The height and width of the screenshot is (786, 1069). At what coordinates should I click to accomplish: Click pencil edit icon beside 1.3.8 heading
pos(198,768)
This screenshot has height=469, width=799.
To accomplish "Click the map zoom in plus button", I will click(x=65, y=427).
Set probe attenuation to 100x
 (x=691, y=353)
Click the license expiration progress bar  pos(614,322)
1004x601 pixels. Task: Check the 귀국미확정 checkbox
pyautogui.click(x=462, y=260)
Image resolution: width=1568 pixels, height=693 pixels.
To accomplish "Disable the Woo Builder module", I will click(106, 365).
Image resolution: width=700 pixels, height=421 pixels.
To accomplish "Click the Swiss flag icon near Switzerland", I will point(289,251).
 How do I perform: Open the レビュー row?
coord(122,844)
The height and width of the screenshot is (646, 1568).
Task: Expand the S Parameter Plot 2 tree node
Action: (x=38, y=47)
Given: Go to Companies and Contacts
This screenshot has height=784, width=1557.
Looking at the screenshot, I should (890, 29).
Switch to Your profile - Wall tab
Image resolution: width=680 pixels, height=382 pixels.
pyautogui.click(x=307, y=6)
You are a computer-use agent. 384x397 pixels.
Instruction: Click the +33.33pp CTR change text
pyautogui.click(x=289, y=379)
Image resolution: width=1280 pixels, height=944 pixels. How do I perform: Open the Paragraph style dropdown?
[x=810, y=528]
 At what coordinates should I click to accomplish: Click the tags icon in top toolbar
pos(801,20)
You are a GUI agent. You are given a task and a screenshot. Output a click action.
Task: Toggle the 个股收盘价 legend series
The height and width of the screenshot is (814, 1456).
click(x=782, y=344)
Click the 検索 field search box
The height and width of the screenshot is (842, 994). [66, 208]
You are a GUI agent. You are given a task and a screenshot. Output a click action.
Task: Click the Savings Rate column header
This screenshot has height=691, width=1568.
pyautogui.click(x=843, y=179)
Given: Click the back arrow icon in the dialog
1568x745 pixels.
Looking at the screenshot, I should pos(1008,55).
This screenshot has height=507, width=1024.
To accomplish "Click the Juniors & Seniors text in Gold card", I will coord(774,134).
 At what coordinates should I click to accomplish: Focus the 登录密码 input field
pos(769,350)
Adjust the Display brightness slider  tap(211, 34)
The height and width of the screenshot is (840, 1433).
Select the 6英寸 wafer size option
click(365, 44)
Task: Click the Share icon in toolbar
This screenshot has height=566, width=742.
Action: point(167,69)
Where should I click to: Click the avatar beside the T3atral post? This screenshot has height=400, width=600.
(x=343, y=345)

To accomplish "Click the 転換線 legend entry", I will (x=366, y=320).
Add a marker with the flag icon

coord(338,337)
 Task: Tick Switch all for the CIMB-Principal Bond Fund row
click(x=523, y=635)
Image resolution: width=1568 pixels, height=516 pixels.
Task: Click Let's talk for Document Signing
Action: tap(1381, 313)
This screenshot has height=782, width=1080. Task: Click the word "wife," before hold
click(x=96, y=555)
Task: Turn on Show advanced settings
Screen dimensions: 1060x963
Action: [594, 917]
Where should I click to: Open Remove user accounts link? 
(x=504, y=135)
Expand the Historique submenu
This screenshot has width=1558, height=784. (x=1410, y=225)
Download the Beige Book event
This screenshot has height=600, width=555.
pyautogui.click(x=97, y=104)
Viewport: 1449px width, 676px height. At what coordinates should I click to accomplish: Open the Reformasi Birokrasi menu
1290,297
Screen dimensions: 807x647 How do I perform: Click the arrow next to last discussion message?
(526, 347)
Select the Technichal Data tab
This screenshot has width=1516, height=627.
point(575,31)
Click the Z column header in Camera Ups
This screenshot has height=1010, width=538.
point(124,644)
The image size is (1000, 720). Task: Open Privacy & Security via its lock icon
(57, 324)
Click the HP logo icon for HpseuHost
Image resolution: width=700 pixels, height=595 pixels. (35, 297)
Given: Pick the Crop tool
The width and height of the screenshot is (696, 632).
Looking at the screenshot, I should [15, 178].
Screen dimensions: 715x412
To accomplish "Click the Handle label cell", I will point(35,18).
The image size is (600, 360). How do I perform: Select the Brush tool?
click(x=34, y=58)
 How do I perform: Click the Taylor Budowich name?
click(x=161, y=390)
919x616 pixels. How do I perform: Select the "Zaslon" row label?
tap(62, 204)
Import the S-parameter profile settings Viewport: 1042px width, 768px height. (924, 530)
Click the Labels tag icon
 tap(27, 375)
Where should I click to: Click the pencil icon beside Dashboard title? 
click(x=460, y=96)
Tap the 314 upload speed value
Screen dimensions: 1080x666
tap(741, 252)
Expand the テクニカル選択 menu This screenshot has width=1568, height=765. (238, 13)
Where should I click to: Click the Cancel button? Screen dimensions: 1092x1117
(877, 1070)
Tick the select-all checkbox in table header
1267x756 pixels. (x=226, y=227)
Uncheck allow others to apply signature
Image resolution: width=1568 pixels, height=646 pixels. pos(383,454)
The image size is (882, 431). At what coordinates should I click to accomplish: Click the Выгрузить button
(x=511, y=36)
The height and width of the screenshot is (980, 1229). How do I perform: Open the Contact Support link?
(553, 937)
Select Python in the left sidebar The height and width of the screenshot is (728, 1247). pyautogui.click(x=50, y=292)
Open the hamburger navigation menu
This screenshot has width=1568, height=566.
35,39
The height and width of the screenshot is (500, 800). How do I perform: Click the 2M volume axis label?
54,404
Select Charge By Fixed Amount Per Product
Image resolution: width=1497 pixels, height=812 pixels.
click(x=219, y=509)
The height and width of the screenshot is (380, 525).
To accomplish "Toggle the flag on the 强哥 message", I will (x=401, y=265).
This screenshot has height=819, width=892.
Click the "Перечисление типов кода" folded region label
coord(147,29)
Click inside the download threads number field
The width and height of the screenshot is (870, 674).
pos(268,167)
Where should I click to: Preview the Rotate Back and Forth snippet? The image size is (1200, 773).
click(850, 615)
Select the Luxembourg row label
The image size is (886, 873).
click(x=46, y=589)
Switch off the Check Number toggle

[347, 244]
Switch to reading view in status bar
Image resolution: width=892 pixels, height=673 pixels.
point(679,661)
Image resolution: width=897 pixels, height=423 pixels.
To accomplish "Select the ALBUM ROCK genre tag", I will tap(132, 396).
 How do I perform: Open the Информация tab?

--

Exact reproduction of the whole material is the required answer.

Your response:
The height and width of the screenshot is (786, 1069). At what coordinates should I click to accomplish: Click pencil edit icon beside 1.3.8 heading
pos(198,768)
This screenshot has height=469, width=799.
To accomplish "Click the map zoom in plus button", I will click(x=65, y=427).
Set probe attenuation to 100x
 (x=691, y=353)
Click the license expiration progress bar  pos(614,322)
1004x601 pixels. Task: Check the 귀국미확정 checkbox
pyautogui.click(x=462, y=260)
Image resolution: width=1568 pixels, height=693 pixels.
To accomplish "Disable the Woo Builder module", I will click(106, 365).
Image resolution: width=700 pixels, height=421 pixels.
To accomplish "Click the Swiss flag icon near Switzerland", I will point(289,251).
 How do I perform: Open the レビュー row?
coord(122,844)
The height and width of the screenshot is (646, 1568).
Task: Expand the S Parameter Plot 2 tree node
Action: (x=38, y=47)
Given: Go to Companies and Contacts
This screenshot has height=784, width=1557.
Looking at the screenshot, I should (890, 29).
Switch to Your profile - Wall tab
Image resolution: width=680 pixels, height=382 pixels.
pyautogui.click(x=307, y=6)
You are a computer-use agent. 384x397 pixels.
Instruction: Click the +33.33pp CTR change text
pyautogui.click(x=289, y=379)
Image resolution: width=1280 pixels, height=944 pixels. How do I perform: Open the Paragraph style dropdown?
[x=810, y=528]
 At what coordinates should I click to accomplish: Click the tags icon in top toolbar
pos(801,20)
You are a GUI agent. You are given a task and a screenshot. Output a click action.
Task: Toggle the 个股收盘价 legend series
The height and width of the screenshot is (814, 1456).
click(x=782, y=344)
Click the 検索 field search box
The height and width of the screenshot is (842, 994). [66, 208]
You are a GUI agent. You are given a task and a screenshot. Output a click action.
Task: Click the Savings Rate column header
This screenshot has height=691, width=1568.
pyautogui.click(x=843, y=179)
Given: Click the back arrow icon in the dialog
1568x745 pixels.
Looking at the screenshot, I should pos(1008,55).
This screenshot has height=507, width=1024.
To accomplish "Click the Juniors & Seniors text in Gold card", I will coord(774,134).
 At what coordinates should I click to accomplish: Focus the 登录密码 input field
pos(769,350)
Adjust the Display brightness slider  tap(211, 34)
The height and width of the screenshot is (840, 1433).
Select the 6英寸 wafer size option
click(365, 44)
Task: Click the Share icon in toolbar
This screenshot has height=566, width=742.
Action: point(167,69)
Where should I click to: Click the avatar beside the T3atral post? This screenshot has height=400, width=600.
(x=343, y=345)

To accomplish "Click the 転換線 legend entry", I will (x=366, y=320).
Add a marker with the flag icon

coord(338,337)
 Task: Tick Switch all for the CIMB-Principal Bond Fund row
click(x=523, y=635)
Image resolution: width=1568 pixels, height=516 pixels.
Task: Click Let's talk for Document Signing
Action: tap(1381, 313)
This screenshot has height=782, width=1080. Task: Click the word "wife," before hold
click(x=96, y=555)
Task: Turn on Show advanced settings
Screen dimensions: 1060x963
Action: [594, 917]
Where should I click to: Open Remove user accounts link? 
(x=504, y=135)
Expand the Historique submenu
This screenshot has width=1558, height=784. (x=1410, y=225)
Download the Beige Book event
This screenshot has height=600, width=555.
pyautogui.click(x=97, y=104)
Viewport: 1449px width, 676px height. At what coordinates should I click to accomplish: Open the Reformasi Birokrasi menu
1290,297
Screen dimensions: 807x647 How do I perform: Click the arrow next to last discussion message?
(526, 347)
Select the Technichal Data tab
This screenshot has width=1516, height=627.
point(575,31)
Click the Z column header in Camera Ups
This screenshot has height=1010, width=538.
point(124,644)
The image size is (1000, 720). Task: Open Privacy & Security via its lock icon
(57, 324)
Click the HP logo icon for HpseuHost
Image resolution: width=700 pixels, height=595 pixels. (35, 297)
Given: Pick the Crop tool
The width and height of the screenshot is (696, 632).
Looking at the screenshot, I should [15, 178].
Screen dimensions: 715x412
To accomplish "Click the Handle label cell", I will point(35,18).
The image size is (600, 360). How do I perform: Select the Brush tool?
click(x=34, y=58)
 How do I perform: Click the Taylor Budowich name?
click(x=161, y=390)
919x616 pixels. How do I perform: Select the "Zaslon" row label?
tap(62, 204)
Import the S-parameter profile settings Viewport: 1042px width, 768px height. (924, 530)
Click the Labels tag icon
 tap(27, 375)
Where should I click to: Click the pencil icon beside Dashboard title? 
click(x=460, y=96)
Tap the 314 upload speed value
Screen dimensions: 1080x666
tap(741, 252)
Expand the テクニカル選択 menu This screenshot has width=1568, height=765. (238, 13)
Where should I click to: Click the Cancel button? Screen dimensions: 1092x1117
(877, 1070)
Tick the select-all checkbox in table header
1267x756 pixels. (x=226, y=227)
Uncheck allow others to apply signature
Image resolution: width=1568 pixels, height=646 pixels. pos(383,454)
The image size is (882, 431). At what coordinates should I click to accomplish: Click the Выгрузить button
(x=511, y=36)
The height and width of the screenshot is (980, 1229). How do I perform: Open the Contact Support link?
(553, 937)
Select Python in the left sidebar The height and width of the screenshot is (728, 1247). pyautogui.click(x=50, y=292)
Open the hamburger navigation menu
This screenshot has width=1568, height=566.
35,39
The height and width of the screenshot is (500, 800). How do I perform: Click the 2M volume axis label?
54,404
Select Charge By Fixed Amount Per Product
Image resolution: width=1497 pixels, height=812 pixels.
click(x=219, y=509)
The height and width of the screenshot is (380, 525).
To accomplish "Toggle the flag on the 强哥 message", I will (x=401, y=265).
This screenshot has height=819, width=892.
Click the "Перечисление типов кода" folded region label
coord(147,29)
Click inside the download threads number field
The width and height of the screenshot is (870, 674).
pos(268,167)
Where should I click to: Preview the Rotate Back and Forth snippet? The image size is (1200, 773).
click(850, 615)
Select the Luxembourg row label
The image size is (886, 873).
click(x=46, y=589)
Switch off the Check Number toggle

[347, 244]
Switch to reading view in status bar
Image resolution: width=892 pixels, height=673 pixels.
point(679,661)
Image resolution: width=897 pixels, height=423 pixels.
To accomplish "Select the ALBUM ROCK genre tag", I will tap(132, 396).
 How do I perform: Open the Информация tab?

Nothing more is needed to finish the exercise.